Other game modes may last for more than an hour. We watched AlphaStar's early games with a fast and aggressive strategy, and also the games that lasted significantly longer. Both sides dispatched huge armies and produced advanced weapons. However, none of these games lasted more than half an hour, which meant that we didn't have a chance to see how AlphaStar handled the late StarCraft campaign, but that's just because nobody could resist AlphaStar for long enough to make it last longer.
Today, DeepMind released 10 Secret game-to-game videos between AlphaStar and professional players over the past few months, and then broadcast a live game between the latest version of AlphaStar and the top professional star players. AlphaStar's first five human rivals are professional TLO. In these competitions, DeepMind trained a series of AIs in real time for a week (during which AI was equivalent to 200 years of StarCraft) with a slightly different focus, and then chose the best AI to compete with humans.
After five games with TLO, the DeepMind team retrained AlphaStar. After 14 days of real-time training, the winners from the championship-style training environment spent the equivalent of 200 years training, and the difference is obvious. AI no longer makes obvious tactical mistakes. Its decisions are still not always meaningful to human observers, but it is difficult to identify any obvious mistakes.
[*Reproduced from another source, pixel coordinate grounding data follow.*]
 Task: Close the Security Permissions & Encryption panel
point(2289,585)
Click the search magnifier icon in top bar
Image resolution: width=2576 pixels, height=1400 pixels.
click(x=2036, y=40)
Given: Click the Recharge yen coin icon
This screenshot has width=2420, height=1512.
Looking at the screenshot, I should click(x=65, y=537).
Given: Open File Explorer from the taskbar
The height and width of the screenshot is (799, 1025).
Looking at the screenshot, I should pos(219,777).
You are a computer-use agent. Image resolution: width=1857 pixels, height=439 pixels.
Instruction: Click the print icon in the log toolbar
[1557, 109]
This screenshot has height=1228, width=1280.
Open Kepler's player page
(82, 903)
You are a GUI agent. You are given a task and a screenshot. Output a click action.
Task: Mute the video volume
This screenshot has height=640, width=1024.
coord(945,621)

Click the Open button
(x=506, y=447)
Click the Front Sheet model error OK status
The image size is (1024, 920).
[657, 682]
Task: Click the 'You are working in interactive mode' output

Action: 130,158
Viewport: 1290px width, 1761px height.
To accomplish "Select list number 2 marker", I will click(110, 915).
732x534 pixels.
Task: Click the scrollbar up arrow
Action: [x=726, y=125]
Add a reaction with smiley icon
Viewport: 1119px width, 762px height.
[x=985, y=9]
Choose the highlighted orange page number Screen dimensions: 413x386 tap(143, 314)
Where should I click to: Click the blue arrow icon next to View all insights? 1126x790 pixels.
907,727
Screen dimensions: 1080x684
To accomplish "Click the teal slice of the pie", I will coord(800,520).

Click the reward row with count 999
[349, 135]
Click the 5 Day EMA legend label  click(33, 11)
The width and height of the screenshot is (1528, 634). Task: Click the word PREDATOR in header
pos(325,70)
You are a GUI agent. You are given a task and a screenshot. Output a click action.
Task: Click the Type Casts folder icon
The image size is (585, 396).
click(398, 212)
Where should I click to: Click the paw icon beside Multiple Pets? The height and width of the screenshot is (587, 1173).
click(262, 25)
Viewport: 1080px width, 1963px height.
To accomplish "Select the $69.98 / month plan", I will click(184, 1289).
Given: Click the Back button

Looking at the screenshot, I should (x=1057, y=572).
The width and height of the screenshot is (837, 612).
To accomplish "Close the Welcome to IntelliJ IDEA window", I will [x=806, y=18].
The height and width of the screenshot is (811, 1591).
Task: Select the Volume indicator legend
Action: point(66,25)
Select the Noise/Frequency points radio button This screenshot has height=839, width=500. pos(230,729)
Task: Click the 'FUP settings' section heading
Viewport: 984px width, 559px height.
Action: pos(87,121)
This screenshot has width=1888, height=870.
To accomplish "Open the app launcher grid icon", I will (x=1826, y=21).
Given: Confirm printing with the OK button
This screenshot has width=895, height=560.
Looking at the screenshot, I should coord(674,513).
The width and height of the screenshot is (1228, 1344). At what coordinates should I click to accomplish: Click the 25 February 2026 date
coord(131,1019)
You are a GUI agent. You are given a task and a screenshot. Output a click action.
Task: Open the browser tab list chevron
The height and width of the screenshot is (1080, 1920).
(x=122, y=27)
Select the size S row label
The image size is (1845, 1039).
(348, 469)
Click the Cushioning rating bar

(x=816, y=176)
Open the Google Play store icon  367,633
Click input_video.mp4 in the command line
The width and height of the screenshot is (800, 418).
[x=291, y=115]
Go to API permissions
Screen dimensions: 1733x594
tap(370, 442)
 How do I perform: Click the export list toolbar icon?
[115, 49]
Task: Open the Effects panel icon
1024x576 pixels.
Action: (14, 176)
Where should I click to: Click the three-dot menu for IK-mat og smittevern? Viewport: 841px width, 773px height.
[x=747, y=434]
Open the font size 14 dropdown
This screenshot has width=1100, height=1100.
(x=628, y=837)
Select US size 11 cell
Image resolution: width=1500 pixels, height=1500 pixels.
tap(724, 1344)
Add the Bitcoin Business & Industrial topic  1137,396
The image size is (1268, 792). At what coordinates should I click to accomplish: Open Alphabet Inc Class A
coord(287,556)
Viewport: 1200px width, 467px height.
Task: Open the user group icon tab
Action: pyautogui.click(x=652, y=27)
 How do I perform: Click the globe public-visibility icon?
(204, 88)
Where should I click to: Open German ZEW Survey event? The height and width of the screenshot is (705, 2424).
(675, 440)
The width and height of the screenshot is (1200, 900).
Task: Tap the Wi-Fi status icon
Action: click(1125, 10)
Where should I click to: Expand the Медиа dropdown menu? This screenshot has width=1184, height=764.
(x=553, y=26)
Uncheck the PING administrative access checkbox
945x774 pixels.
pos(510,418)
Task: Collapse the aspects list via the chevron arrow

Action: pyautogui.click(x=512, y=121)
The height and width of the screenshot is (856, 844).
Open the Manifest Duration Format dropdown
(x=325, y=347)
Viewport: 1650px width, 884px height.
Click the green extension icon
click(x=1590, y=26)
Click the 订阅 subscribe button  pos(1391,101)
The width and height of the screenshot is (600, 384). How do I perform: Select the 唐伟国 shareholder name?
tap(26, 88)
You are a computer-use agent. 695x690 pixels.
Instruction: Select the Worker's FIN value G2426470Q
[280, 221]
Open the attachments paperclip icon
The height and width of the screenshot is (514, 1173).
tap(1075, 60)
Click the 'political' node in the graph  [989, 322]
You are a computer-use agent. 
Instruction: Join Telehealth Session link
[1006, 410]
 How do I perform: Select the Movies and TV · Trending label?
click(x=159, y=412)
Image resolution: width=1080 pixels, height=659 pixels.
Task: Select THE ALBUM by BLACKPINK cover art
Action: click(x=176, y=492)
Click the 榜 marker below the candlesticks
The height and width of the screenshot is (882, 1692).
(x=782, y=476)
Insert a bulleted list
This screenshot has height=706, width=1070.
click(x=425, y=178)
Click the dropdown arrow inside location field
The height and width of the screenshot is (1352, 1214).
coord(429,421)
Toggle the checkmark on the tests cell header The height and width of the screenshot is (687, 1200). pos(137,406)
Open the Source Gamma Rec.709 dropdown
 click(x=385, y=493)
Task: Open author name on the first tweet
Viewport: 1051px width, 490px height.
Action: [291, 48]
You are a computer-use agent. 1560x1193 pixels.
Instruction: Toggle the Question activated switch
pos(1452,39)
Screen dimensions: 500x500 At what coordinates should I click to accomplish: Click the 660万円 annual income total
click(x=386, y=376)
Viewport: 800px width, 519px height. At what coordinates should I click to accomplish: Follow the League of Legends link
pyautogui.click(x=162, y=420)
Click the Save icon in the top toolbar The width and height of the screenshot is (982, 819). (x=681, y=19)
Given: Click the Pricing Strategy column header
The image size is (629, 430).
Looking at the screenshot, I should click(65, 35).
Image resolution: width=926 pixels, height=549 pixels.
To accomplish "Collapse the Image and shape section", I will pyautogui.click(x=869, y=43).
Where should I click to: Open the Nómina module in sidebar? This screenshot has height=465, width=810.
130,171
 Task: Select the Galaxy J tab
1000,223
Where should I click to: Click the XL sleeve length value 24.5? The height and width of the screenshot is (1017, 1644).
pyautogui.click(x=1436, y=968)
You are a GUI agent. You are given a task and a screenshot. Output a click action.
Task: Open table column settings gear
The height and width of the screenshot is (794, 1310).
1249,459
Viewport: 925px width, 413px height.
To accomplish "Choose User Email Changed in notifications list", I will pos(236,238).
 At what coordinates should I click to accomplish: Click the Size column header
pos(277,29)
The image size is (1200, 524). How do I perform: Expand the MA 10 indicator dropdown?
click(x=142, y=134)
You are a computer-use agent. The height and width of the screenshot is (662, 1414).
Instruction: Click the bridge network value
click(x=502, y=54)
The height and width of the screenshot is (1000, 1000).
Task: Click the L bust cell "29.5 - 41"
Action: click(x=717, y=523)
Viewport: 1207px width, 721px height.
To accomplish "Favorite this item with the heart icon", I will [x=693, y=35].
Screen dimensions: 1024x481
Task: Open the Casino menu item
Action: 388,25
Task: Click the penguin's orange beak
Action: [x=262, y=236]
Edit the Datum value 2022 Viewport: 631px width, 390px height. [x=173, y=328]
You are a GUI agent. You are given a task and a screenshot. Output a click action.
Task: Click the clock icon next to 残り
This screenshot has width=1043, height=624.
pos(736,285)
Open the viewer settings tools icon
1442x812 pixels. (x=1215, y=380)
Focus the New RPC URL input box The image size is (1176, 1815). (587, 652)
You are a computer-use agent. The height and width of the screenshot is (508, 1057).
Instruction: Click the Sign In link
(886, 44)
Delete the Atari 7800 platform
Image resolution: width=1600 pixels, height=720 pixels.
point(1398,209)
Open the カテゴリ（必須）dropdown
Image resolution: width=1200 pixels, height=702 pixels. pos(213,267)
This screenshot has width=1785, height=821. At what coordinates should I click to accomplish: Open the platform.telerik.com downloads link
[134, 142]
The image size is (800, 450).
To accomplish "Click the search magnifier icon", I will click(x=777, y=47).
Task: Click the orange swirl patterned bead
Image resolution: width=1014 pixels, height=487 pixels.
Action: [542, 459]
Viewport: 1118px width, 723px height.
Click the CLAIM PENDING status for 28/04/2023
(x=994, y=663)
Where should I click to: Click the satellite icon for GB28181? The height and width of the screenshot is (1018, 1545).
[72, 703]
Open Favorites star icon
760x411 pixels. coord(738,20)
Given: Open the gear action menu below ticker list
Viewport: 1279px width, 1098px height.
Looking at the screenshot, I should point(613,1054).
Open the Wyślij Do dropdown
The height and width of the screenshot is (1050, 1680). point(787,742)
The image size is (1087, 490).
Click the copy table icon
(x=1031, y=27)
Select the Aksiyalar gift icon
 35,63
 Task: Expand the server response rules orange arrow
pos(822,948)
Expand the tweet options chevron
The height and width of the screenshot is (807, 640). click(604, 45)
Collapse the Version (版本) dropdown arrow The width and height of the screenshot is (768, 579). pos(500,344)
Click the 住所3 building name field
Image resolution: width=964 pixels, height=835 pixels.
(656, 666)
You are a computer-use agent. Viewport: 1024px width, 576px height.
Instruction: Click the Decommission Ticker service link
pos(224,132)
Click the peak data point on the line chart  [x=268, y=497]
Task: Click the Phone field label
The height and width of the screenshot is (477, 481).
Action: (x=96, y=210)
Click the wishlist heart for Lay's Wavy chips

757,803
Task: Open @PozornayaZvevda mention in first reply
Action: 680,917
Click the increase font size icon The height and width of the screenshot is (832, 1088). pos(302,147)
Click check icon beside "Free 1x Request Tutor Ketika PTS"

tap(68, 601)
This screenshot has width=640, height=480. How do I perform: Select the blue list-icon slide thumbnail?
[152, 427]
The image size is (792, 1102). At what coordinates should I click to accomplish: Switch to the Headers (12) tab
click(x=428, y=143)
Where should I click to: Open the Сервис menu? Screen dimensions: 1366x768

Then DeepMind went back to the drawing board. In these 10 games, AI has a huge advantage that human players don't have: it can see all the visible parts on the map, and human players have to manipulate the camera to see them. DeepMind trained a new version of AlphaStar, which had to operate its own camera. Then it's 200 years of training and selecting the best AI agent from self-confrontation.
The new AlphaStar AI, which lost to MaNa in the live games that followed, seemed to be severely hampered by its own need to operate cameras, unlike many of the amazing strategies adopted by other versions of AlphaStar in earlier games. For DeepMind, the defeat may have been a disappointing outcome, but the AI only trained for seven days. It seems that when it has the chance to get further training, it will probably win the game again. DeepMind found that AI, which manages cameras, is only a little weaker and is catching up.
The current AlphaStar model certainly has weaknesses. In fact, many of the flaws of early AlphaStar AI are reminiscent of DeepMind AlphaGo's early games. Early releases of Alpha Go usually win, but there are often errors that humans can recognize. The DeepMind team has been improving it, and AlphaZero is not going to make any mistakes that humans might notice today.
Obviously, AlphaStar still has room for improvement in StarCraft. Its strategic advantage over human beings comes largely from the fact that, as a computer, it is better at micro-management. Its army is good at flanking and capturing the human army, partly because it can command five troops at the same time, which no human can do.
In these games, few tactics are widely used in professional games, because AI's success is not because it defeats humans by considering human limitations, but because it finds tactics that can integrate into its own advantages. Although technically speaking, AI's minute operation and reaction time are within human control, it still seems to have advantages because of its higher accuracy. A fairer approach might be to further limit AlphaStar's capabilities.
Humans still have more advantages than the best AI in many ways. For example, MaNa adjusted his reaction to AlphaStar based on AlphaStar's first five games, which might give him an advantage in live games. AlphaStar can't do that. We don't know much about the training methods that allow AI to learn a lot in one game and then apply those experiences in the next game.